Morning Manager
It’s offsite team building time: Make sure you do it right
Written by: Harvey Schachter, December 17, 2007 at 6:26 AM EST
January is often a time for offsite meetings aimed at team building and leadership development, but too often the noble intentions get derailed. Stephen Parker, a senior vice-president at BlessingWhite consultancy, highlights six pitfalls
Not prepared
Too often urgency overrides preparation, as a CEO insists on tackling a key issue immediately, often within two weeks.

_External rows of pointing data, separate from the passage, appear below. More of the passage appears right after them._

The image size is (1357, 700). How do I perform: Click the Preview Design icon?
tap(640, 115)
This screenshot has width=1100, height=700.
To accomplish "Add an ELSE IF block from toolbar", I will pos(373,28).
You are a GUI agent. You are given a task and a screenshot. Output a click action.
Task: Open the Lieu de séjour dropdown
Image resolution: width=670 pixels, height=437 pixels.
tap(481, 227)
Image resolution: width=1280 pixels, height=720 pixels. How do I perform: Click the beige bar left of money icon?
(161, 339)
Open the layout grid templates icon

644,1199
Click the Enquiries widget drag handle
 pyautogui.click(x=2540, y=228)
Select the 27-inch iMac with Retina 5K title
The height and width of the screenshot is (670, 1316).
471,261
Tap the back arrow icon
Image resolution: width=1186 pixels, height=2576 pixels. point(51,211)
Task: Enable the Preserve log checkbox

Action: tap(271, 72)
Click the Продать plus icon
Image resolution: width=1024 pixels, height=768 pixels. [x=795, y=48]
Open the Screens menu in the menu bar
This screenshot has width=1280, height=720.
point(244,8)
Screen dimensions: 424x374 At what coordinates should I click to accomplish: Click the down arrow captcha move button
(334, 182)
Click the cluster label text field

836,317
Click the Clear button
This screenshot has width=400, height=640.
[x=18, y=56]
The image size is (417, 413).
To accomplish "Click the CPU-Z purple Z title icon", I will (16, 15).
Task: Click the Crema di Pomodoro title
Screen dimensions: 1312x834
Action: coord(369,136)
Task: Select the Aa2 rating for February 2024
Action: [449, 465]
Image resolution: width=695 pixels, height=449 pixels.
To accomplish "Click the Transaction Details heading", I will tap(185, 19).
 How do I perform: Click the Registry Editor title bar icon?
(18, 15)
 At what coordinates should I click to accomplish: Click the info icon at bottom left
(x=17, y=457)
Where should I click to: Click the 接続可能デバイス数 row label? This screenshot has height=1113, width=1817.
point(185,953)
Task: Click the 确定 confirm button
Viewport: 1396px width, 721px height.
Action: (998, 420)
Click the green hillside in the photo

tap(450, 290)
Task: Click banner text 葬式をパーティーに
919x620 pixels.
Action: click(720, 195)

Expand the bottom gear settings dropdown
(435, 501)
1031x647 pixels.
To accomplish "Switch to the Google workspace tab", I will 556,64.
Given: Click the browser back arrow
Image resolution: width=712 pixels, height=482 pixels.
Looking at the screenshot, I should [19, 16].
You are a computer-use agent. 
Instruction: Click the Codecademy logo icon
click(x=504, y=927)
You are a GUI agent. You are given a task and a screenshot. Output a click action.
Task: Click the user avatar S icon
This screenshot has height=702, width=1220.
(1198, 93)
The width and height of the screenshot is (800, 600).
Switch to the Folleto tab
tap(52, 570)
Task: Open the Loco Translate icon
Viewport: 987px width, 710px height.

The HR officials may have been waiting for years to get the executive to invest in her team and are thrilled they have a convert, but the issue gets stapled onto an already overcrowded offsite agenda. The lack of preparation means stakeholders aren’t properly consulted in advance so the facilitator enters blind.
And, oh yes, the sponsor, who desperately wanted the session, has been inaccessible since the original brief meeting.
Don’t Engage Emotionally
Leadership is personal, and must begin with inward reflection.
But that involves risk, for the participants and the facilitator, and needs time for trust to be forged. Too often, the team doesn’t have enough time or will, and just goes through the motions.
Overexuberant CEO
Most offsites begin with the leader urging everyone to “speak up!”
But it’s easy for a CEO to mistake his vehemence for leadership, and fail to keep his forceful personality in check.
“While he believes that he is exhorting everyone to join in with candour, the group hears a threatening ultimatum. Intimidated, they close up, the CEO becomes frustrated, and the situation becomes worse,” Mr. Parker writes in Leadership Excellence.
Awkward Issues Avoided
Few senior leaders consider how their personal qualities or their team’s behaviour might affect performance.
But to be effective, the offsite must discuss the undiscussables – the awkward issues and bad behaviour impeding team effectiveness.
Trendy Triumphs
Excited about the latest business bestseller, the CEO fixates everyone’s attention on that book, and the result is superficial discussion.
Instead, hold a candid discussion of the outcomes you want and the time-tested ways to get there. Don’t ride the waves of trends.
Unreceptive Culture
Leadership development will fail if your culture is not receptive to change. If the culture, for example, punishes risk taking or rewards the same behaviours that need changing, your efforts will be wasted unless those cultural mindsets are altered.